Exploring AI works the same way. When we jump into too many tools, models, and workflows at once, uncertainty spikes and confidence drops. But when we create simple landmarks – one use case, one model, one prompt framework, and clear checkpoints – we regain control. Uncertainty drains us; orientation helps us learn faster.

And this is where the idea of luxury kept surfacing for me in a new way.

We usually define luxury as comfort, convenience, aesthetics, or ease. But in that waiting room, luxury felt deeper than that. Luxury looked like access to care. It looked like options. It looked like being able to choose a faster path to healing instead of waiting months and hoping for the best.

So for me, luxury was not the absence of discomfort. Luxury was the presence of choice.

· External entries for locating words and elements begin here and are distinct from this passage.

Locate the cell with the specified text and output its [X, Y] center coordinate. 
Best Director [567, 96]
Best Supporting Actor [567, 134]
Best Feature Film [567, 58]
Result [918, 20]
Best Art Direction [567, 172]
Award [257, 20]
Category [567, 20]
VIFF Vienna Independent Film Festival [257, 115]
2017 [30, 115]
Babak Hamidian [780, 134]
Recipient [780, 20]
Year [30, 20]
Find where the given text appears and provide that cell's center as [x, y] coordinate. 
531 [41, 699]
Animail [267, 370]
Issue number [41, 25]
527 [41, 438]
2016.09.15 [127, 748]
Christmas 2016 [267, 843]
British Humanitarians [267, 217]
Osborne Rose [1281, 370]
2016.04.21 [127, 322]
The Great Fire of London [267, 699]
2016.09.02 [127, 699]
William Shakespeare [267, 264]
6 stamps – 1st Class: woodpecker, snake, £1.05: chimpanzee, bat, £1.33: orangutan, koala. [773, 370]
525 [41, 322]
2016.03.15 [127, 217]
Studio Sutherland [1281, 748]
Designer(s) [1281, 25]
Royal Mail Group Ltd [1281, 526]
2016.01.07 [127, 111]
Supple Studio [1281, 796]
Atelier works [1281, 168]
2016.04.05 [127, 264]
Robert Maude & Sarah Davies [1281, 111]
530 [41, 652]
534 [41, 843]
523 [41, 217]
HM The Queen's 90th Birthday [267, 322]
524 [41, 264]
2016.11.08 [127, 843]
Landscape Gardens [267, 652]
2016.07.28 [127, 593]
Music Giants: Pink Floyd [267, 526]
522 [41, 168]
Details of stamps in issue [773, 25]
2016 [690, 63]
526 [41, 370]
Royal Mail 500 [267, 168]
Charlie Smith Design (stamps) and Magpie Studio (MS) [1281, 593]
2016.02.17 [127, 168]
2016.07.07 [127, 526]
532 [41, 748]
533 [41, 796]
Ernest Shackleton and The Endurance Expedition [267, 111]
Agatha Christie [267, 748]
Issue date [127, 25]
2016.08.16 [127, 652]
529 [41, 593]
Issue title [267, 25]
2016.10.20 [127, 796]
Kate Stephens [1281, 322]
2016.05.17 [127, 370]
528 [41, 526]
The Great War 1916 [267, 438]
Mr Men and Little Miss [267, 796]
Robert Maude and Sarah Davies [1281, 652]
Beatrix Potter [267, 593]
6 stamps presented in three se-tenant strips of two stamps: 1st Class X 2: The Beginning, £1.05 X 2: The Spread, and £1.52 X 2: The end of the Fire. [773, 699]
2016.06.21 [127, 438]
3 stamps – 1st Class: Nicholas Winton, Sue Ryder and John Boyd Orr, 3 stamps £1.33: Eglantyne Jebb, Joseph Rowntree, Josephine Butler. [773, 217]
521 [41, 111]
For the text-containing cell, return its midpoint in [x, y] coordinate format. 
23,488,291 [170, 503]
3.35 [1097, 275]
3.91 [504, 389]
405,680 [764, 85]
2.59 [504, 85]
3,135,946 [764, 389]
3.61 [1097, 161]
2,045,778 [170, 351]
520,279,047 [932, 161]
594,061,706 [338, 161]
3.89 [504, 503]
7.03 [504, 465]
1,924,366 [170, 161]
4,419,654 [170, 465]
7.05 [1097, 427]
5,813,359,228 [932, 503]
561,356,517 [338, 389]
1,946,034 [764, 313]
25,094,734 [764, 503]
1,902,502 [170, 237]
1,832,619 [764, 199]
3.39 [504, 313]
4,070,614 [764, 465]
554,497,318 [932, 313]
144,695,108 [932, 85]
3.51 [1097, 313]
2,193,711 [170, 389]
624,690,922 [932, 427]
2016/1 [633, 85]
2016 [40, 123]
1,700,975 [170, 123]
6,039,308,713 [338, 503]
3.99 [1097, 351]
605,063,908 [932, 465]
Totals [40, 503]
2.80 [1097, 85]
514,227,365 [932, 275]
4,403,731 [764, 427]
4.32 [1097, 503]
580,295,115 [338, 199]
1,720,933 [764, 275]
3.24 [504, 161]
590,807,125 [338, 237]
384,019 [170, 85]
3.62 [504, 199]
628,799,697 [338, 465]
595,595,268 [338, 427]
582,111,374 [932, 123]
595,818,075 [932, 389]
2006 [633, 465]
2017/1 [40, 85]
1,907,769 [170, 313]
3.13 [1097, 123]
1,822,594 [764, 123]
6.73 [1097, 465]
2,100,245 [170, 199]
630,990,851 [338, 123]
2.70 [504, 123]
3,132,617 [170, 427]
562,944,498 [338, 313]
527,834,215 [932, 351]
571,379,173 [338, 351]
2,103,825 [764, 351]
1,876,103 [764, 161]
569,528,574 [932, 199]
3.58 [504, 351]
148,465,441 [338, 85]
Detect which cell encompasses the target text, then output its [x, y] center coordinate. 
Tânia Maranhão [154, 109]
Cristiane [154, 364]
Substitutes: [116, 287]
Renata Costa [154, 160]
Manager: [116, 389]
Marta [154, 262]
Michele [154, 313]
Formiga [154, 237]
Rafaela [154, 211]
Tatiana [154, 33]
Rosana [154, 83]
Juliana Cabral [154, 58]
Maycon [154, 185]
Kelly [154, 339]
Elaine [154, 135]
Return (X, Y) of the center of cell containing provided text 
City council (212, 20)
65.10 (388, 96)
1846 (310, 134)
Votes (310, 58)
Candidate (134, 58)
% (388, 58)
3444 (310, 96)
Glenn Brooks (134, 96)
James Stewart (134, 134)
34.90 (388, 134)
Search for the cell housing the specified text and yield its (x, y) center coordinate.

There was another moment in that room that shifted me. An older man sitting near me asked his wife, “What are you thinking about?” She smiled and asked him the same. It was a small exchange, almost easy to miss, but it changed the emotional texture of the space for me. In a room filled with uncertainty, they created a pocket of tenderness. They didn’t deny reality, they brought warmth into it.

That reminded me of a line I come back to often: be a thermostat, not a thermometer. Don’t just absorb the temperature of the room, set it when you can.

So this is what I’m reflecting on this week:

  • What rooms are you putting yourself in right now?

  • Are they stretching you, or only keeping you comfortable?

  • And when you step into a hard room – whether that’s a difficult season, a new challenge, or an unfamiliar environment – do you let it define your state, or do you decide who you will be inside it?

For me, this wasn’t only a health lesson. It was a mindset lesson. I wasn’t in that room because something terrible had happened to me. I was in that room because I was advocating for a better quality of life. I was there because I’m trying to get better.

That is a very different story.

Growth usually doesn’t look like certainty. It looks like choosing the harder room on purpose, staying grounded in truth, and bringing your best energy with you anyway. Fear may show up, but it doesn’t have to lead. Purpose can.

And maybe that’s the real luxury: not a life without hard rooms, but the capacity to walk into them with intention, support, and the courage to keep becoming.